• Stored data entries:
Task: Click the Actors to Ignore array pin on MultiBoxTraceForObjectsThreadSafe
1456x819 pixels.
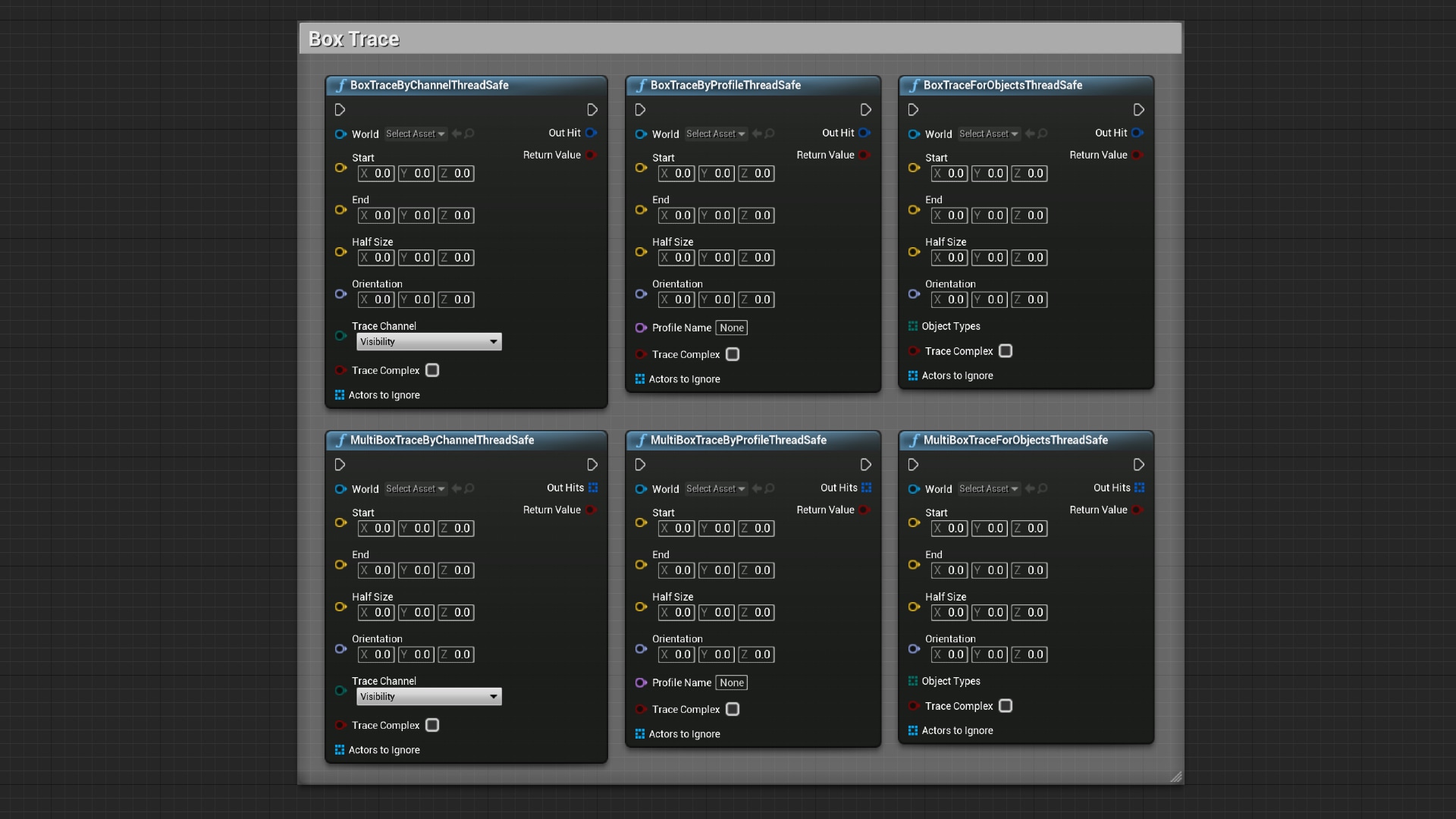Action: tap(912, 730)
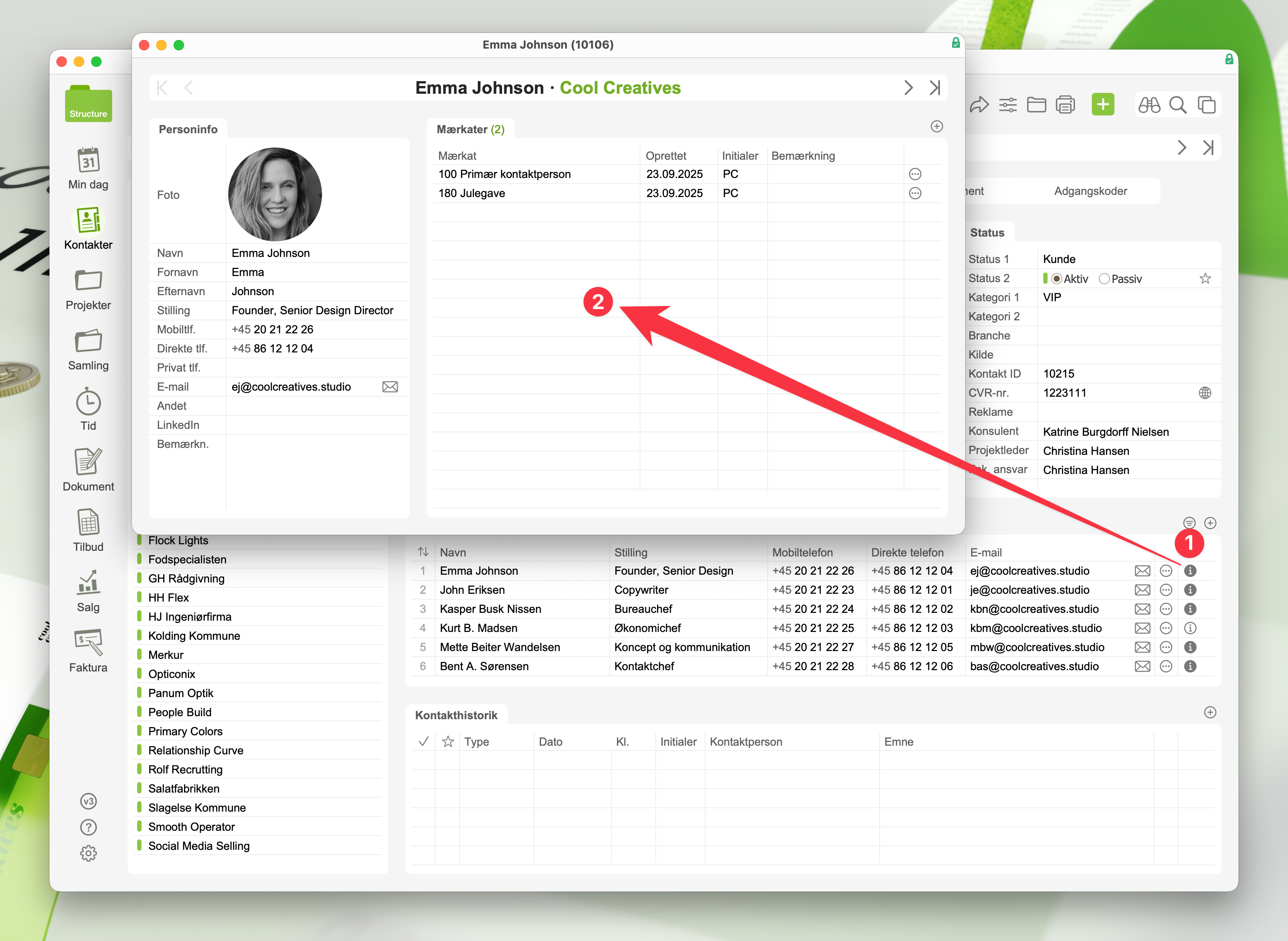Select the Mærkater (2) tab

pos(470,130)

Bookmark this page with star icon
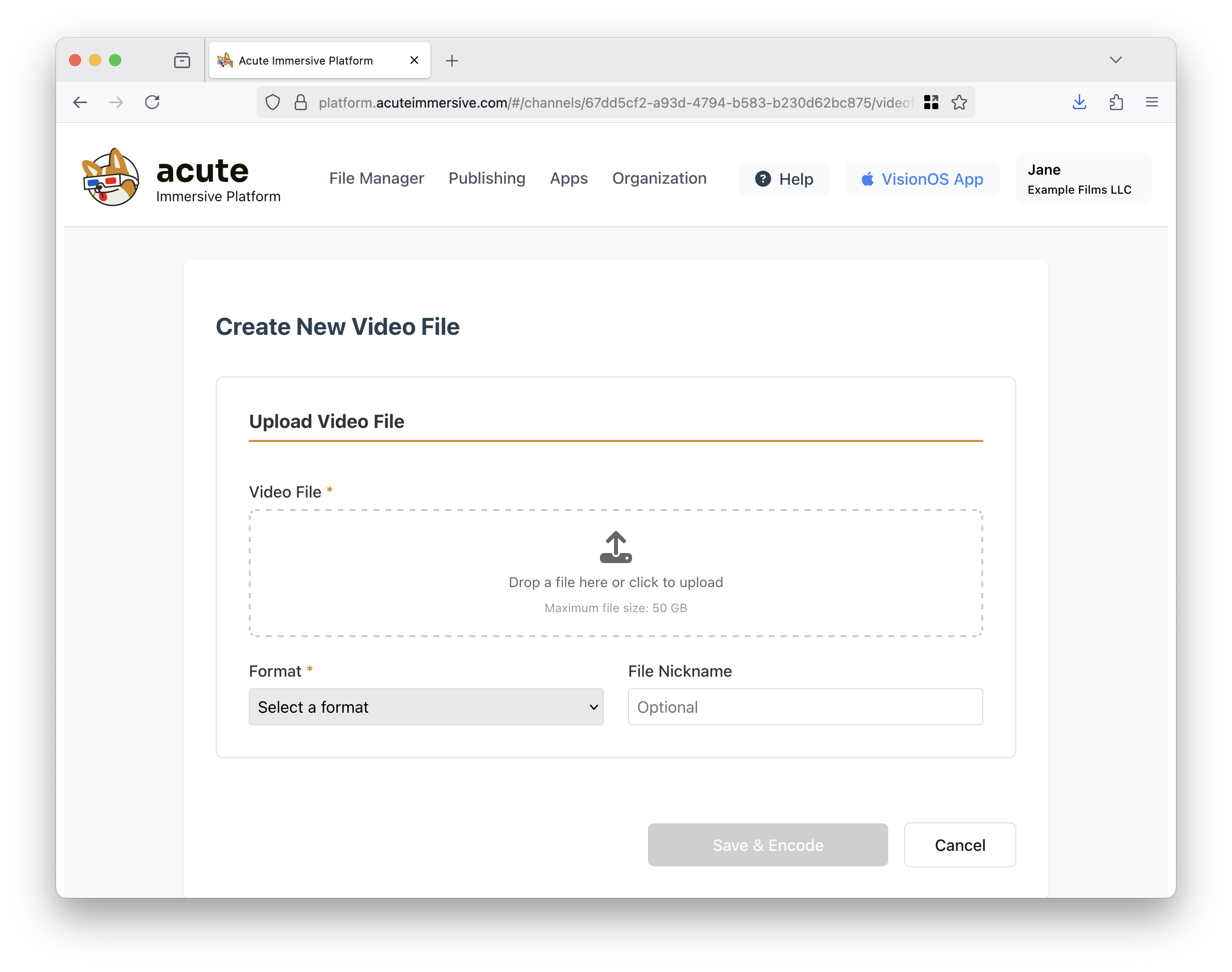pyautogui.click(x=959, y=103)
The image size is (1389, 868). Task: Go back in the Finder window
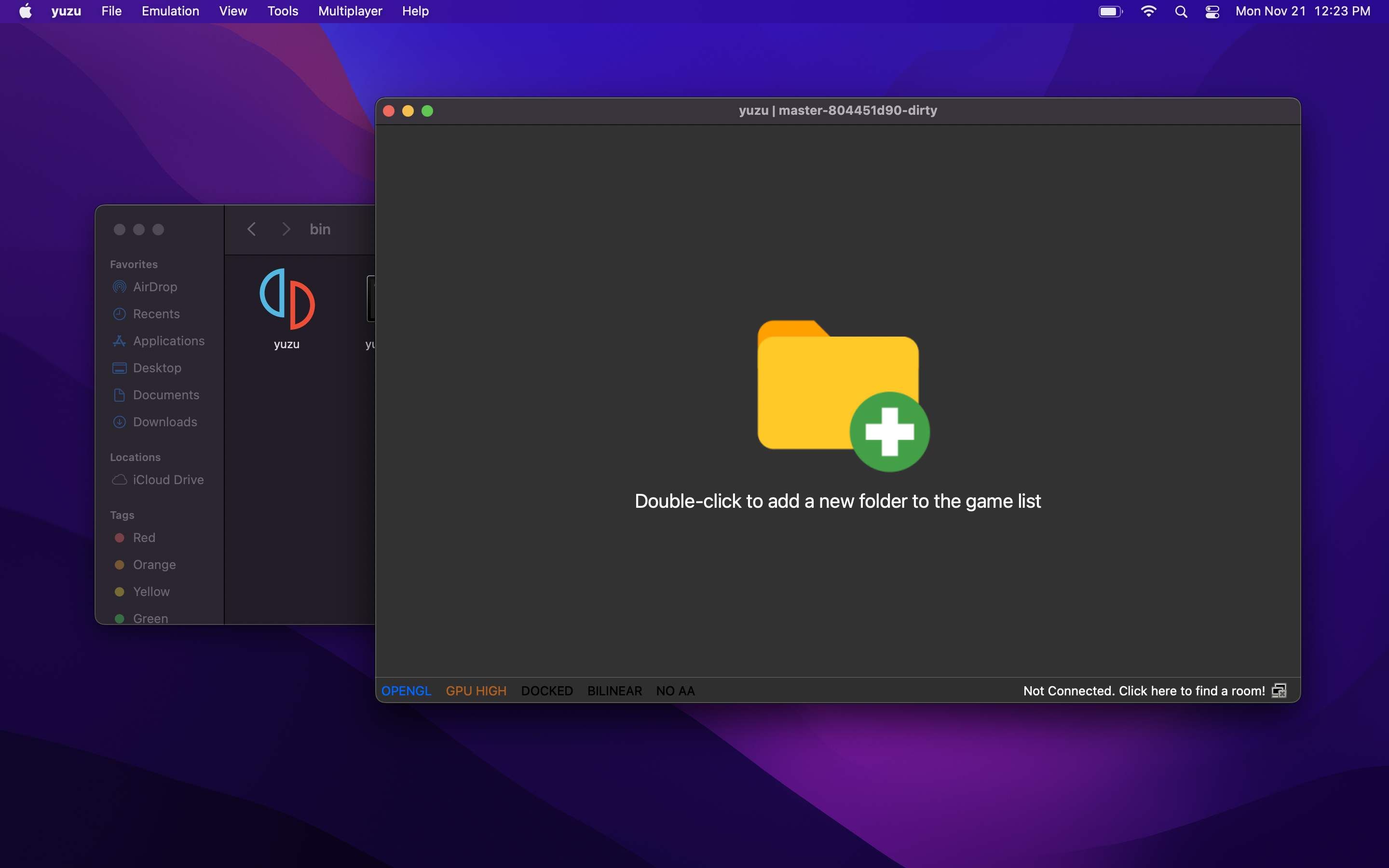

• What you need to do:
Using the data above, work out how many lines include the word "Task" and give only that number.

• Solution for this problem:
2